Introducing Apache NiFi for dataflows

Apache NiFi automates dataflows by receiving data from any source, such as Twitter, Kafka, databases, and so on, and sends it to any data processing system, such as Hadoop or Spark, and then finally to data storage systems, such as HBase, Cassandra, and other databases. There can be multiple problems at these three layers, such as systems being down, or data production and consumption rates are not in sync. Apache NiFi addresses the dataflow challenges by providing the following key features:

  • Guaranteed delivery with write-ahead logs
  • Data buffering with Back Pressure and Pressure Release
  • Prioritized queuing with the oldest first, newest first, or largest first, and so on
  • Configurations for low latency, high throughput, loss tolerance, and so on
  • Data provenance records all data events for later discovery or debugging
  • Data is rolled off as it ages
  • Visual Command and Control provides dataflow visualizations and enables making changes to the existing dataflows without stopping them
  • XML-based flow templates make it easy to version control and share
  • High security with encryption such as two-way SSL
  • Designed for extension at all levels
  • Clustering for scale-out architecture

Hortonworks supports Apache NiFi in their product Hortonworks DataFlow (HDF).

Installing Apache NiFi

Hortonworks' latest sandbox VM has a pre-configured NiFi setup. The NiFi service should be added from Ambari. Go to ipaddressofsandbox:8080 and log in with admin/admin credentials. On the bottom left of the Ambari page, navigate to Actions | Add Service, check the NiFi service, then configure and deploy.

Configure the port number and other properties in the nifi.properties as needed during the configuration stage.

Log in to the NiFi UI at ipaddressofsandbox:9090/nifi.

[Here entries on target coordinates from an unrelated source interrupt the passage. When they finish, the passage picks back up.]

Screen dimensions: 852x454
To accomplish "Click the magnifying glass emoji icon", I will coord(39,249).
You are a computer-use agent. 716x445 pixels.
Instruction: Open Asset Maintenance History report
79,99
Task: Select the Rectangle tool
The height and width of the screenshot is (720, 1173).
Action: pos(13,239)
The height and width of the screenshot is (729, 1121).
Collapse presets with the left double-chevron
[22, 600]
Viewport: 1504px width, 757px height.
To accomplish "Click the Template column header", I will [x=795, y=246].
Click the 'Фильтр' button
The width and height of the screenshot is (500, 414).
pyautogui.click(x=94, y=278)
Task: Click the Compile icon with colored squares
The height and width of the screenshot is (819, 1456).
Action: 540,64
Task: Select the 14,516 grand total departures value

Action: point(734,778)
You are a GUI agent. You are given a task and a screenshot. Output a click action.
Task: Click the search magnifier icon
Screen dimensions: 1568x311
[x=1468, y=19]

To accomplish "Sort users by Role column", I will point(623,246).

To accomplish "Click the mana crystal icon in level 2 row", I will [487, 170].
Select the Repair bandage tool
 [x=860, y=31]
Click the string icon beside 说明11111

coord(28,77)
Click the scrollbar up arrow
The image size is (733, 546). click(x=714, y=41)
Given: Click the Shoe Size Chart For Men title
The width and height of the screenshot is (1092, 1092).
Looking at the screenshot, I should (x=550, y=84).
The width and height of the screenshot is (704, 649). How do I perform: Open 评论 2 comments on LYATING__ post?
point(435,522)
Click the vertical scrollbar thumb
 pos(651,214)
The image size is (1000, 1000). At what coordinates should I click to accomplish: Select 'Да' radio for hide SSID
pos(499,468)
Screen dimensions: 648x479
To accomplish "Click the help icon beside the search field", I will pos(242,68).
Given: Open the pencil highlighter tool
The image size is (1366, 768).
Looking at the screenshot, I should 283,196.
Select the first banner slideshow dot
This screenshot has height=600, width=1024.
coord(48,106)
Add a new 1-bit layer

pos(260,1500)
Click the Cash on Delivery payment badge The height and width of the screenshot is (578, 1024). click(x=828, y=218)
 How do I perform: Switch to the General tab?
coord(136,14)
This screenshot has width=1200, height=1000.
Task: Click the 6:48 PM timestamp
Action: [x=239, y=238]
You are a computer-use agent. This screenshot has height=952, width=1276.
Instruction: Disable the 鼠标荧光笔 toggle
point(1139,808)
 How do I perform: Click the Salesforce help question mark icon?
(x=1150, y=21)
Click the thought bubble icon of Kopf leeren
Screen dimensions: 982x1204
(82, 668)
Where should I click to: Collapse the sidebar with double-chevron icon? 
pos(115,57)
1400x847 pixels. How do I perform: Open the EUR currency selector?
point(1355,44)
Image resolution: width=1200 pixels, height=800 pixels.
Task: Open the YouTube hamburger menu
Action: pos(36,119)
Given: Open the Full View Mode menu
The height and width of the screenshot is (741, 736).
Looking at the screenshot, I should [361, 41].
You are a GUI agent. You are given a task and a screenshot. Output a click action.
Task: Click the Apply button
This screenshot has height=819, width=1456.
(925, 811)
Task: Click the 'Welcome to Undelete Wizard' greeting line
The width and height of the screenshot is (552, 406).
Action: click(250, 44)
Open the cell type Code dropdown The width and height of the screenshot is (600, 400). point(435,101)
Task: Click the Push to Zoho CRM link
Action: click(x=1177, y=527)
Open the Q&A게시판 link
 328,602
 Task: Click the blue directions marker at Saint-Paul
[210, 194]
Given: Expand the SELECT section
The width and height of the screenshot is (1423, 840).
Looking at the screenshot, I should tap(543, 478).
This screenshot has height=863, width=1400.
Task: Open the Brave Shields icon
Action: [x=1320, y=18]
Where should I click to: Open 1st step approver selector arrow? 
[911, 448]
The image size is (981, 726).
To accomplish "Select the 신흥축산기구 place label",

If you want to download HDF, instructions for downloading, installing, and running the service can be found at http://docs.hortonworks.com/HDPDocuments/HDF1/HDF-1.2.0.1/bk_HDF_GettingStarted/content/ch_HDF_GettingStarted.html.

Dataflows and analytics with NiFi

There are prebuilt NiFi templates that can be downloaded and tested in your NiFi environment. Templates are available at https://cwiki.apache.org/confluence/display/NIFI/Example+Dataflow+Templates. Download the necessary templates to your machine.

In the NiFi window, you need to click on the Templates link in the upper right corner. Click on Browse, select the template, click on Open, and then import it.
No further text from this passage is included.